For its classification, the Ecodelta needs an alarm and monitoring system. Van der Kamp chose maritime system integrator RH Marine and had the ship equipped with its AMS. This system monitors all operating systems on board via sensors, from propulsion to dredging. It can be monitored and read out on screens from RH Marine in the desk on the bridge, but also in the engine control room of the engine room and on other workstations.
“Van der Kamp is an old client for whose ships we have often supplied such systems. For the company it is especially important that our systems are open systems that can easily be integrated with their own systems on board,” says account manager Bart Lamme of RH Marine.
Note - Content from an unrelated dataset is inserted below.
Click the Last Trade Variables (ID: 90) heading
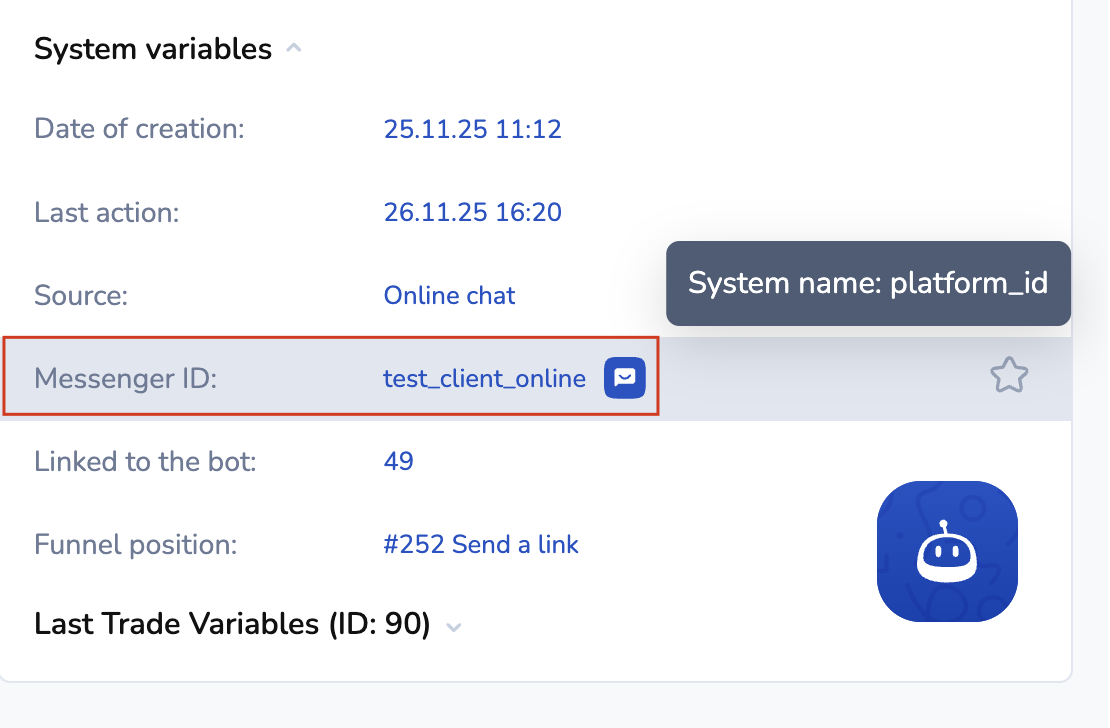This screenshot has width=1110, height=728. (x=232, y=624)
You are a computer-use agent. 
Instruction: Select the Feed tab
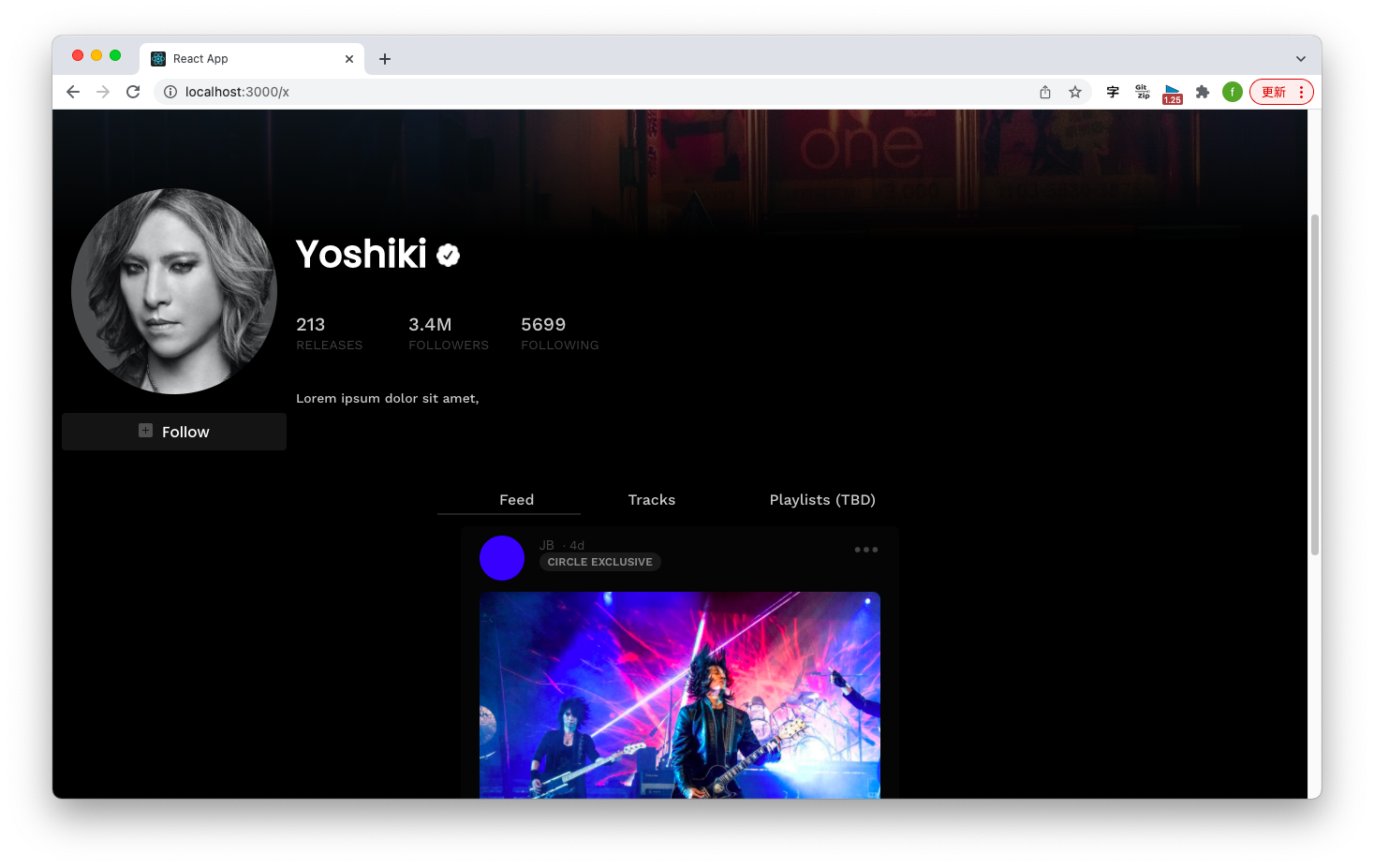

Van der Kamp also opted for RH Marine’s DPT system, which was initially developed for the dredging sector. This system can keep the dredger in position, but the Ecodelta can also sail at slow speed a pre-set heading during the dredging. “In the past dredging was done by using an ordinary autopilot, keeping the speed constant by manual control. The reason for Van der Kamp to purchase the DPT system is that in the future there may be orders for precision dredging or dumping. The ship must then be able to keep its position more precisely,” explains RH Marine’s consultant Ehab El Amam. Because the Ecodelta can be loaded or empty and therefore lies deep or less deep in the water, the DPT is an adaptive system that automatically adjusts control behavior to the depth of the ship.
Experts from RH Marine have trained the personnel on board to work with the systems. The company supplies them custom-made. “We first look at: what is the main process of the ship, what kind of operational support is needed for this and how could our systems contribute. That is our philosophy,” say Lamme and El Amam.